Дмитрий Богомазов
самое страшное – делать по привычке

 БогомазовДмитрий

Одним из самых загадочных спектаклей, представленных на «Мельпомене Таврии», стал «Крысолов» киевского театра «Вільна сцена». Креативная команда режиссера Дмитрия Богомазова, известная своими экспериментами с новейшими медиатехнологиями, изобрела новый театральный жанр – «3D-книга».
«Что за новый жанр такой?» – мучились в догадках самые любопытные. Но в театре-кафе в тот вечер было все просто: белый задник сцены, плотные ряды стульев и человек с проектором посередине зала. В темноте на фоне этого белого полотна появилась фигура в белом – это актер Александр Форманчук. Его освещает только луч проектора. Этот луч света рисует линии - вокруг актера и на нем самом, черные и белые штрихи складываются в разные фигуры. Так на глазах у публики рождаются иллюстрации, материализуя слова в художественные образы и создавая мрачную атмосферу послереволюционного Петербурга. Это было необычно и завораживающе. Да и непростой для восприятия текст «держал в тонусе» - напряженный и несколько отстраненный от происходящего голос, полный какого-то внутреннего безумия, произносил этот мистический гриновский монолог, рисующий кошмарные картины разрушающейся цивилизации. Весь спектакль актер сражался с этой картиной…
Неудивительно, что оба жюри фестиваля – профессиональное и журналистское – назвали «Крысолова» лучшим камерным спектаклем, а художник Александр Чамросов за видеографику спектакля отмечен специальной наградой.
Так что вопросов к режиссеру Дмитрию Богомазову, создавшему и экспериментальный театр «Вільна сцена», и этот необычный спектакль, было много…

Досье
Режиссер Дмитрий Богомазов работает на профессиональной сцене с 1993 года. Осуществил постановки более 20 спектаклей в разных театрах Украины. Создал и возглавляет киевский театр «Вільна сцена». Награжден премиями “Київська пектораль”, “Эксперимент” и имени Марьяна Крушельницкого. Его спектакли получали награды многочисленных международных фестивалей, а «Счастье рядом» по пьесе И.Франко, поставленный в Одесском музыкально-драматическом театре украинской драмы им. В. Василько, в 2003 году был номинирован на соискание Шевченковской премии (кстати, херсонцы тоже могли увидеть эту постановку на одном из фестивалей «Мельпомена Таврии»). За Богомазовым давно закрепилась слава режиссера-экспериментатора с очень узнаваемым почерком.

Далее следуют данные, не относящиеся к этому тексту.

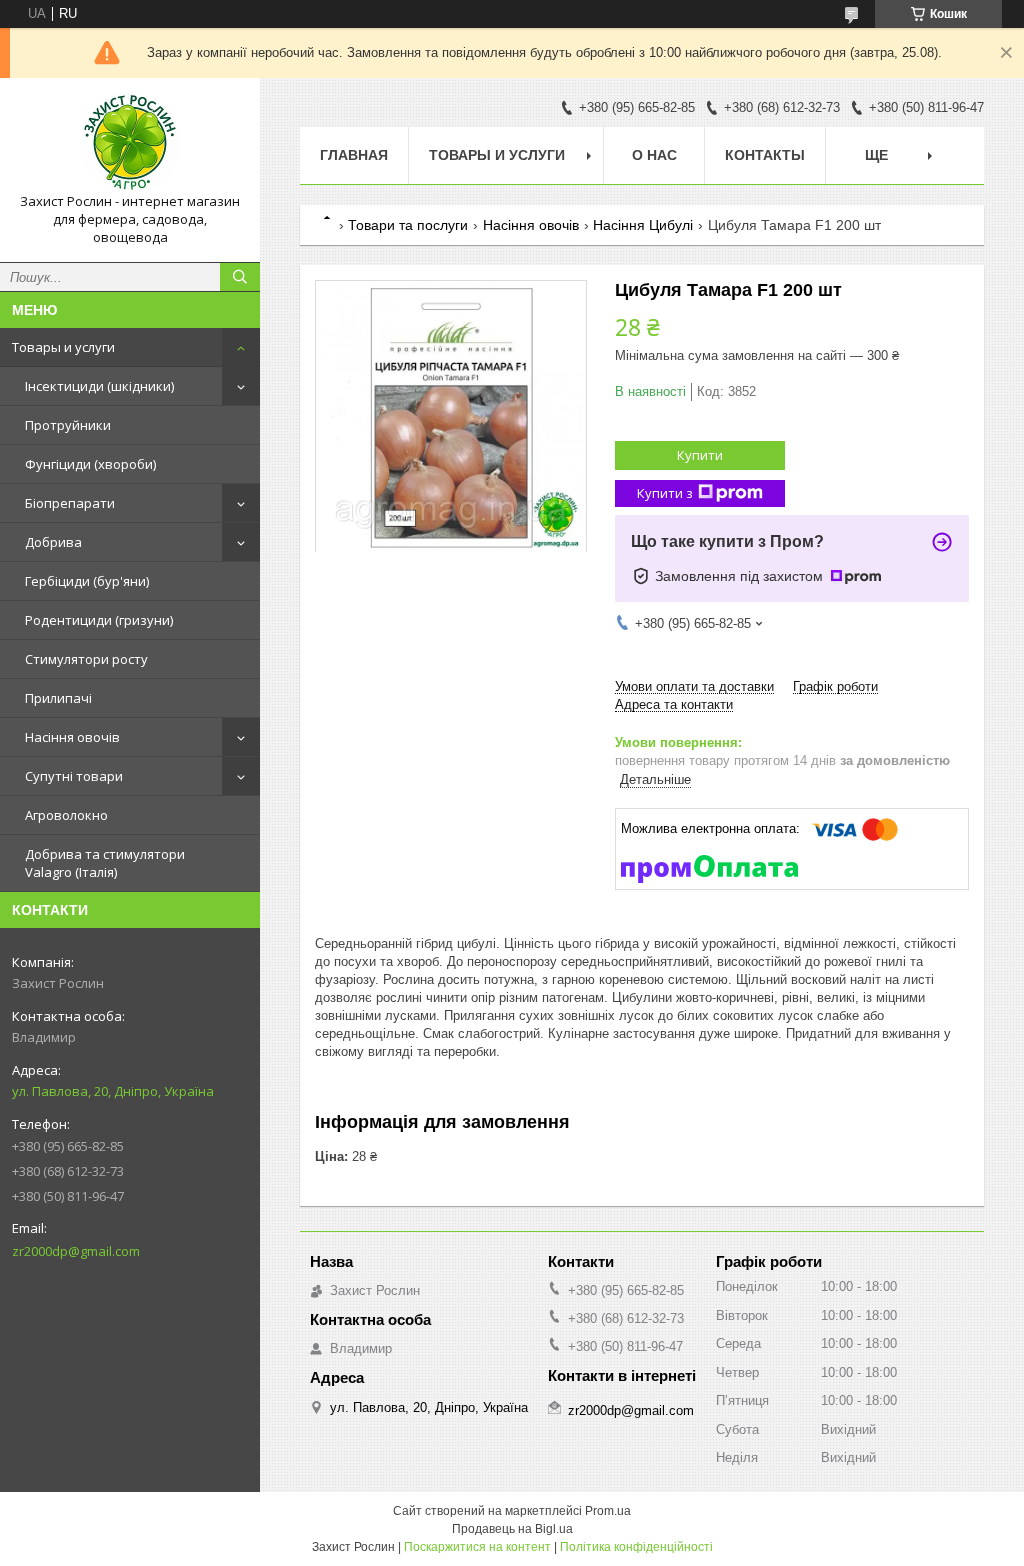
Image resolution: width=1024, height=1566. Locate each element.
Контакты (765, 155)
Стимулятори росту (86, 659)
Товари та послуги (408, 225)
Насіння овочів (72, 737)
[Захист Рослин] (130, 143)
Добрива (53, 542)
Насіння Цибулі (643, 225)
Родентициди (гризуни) (99, 620)
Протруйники (68, 425)
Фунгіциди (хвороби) (90, 464)
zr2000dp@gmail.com (76, 1251)
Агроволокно (66, 815)
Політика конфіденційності (636, 1547)
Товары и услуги (63, 347)
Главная (354, 155)
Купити (700, 455)
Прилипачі (58, 698)
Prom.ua (608, 1511)
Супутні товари (74, 776)
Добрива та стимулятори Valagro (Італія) (105, 863)
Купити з (665, 493)
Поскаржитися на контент (477, 1547)
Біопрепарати (70, 503)
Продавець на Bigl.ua (512, 1529)
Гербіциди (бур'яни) (87, 581)
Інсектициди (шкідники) (99, 386)
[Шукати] (240, 277)
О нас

Дмитрий, Ваш новый жанр «3D-книга» имеет что-то общее с разрекламированным 3D-шоу «Барон Мюнхгаузен»?
Я не видел этого шоу. Было интересно, как это технологически там делается, думал с помощью голограмм, но мне рассказали, что просто на черный прозрачный экран направлено изображение с двух сторон - за счет этого и возникает впечатление, как будто объект зависает в воздухе. Это вообще не 3D никакое. А у нас есть определенная ирония. Как книга может быть 3D? Просто в нарисованных иллюстрациях движется живой человек. Ведь художник создавал именно иллюстрацию к произведению - а они могли не совпадать, и вообще могло оказаться, что это пространство другой книги.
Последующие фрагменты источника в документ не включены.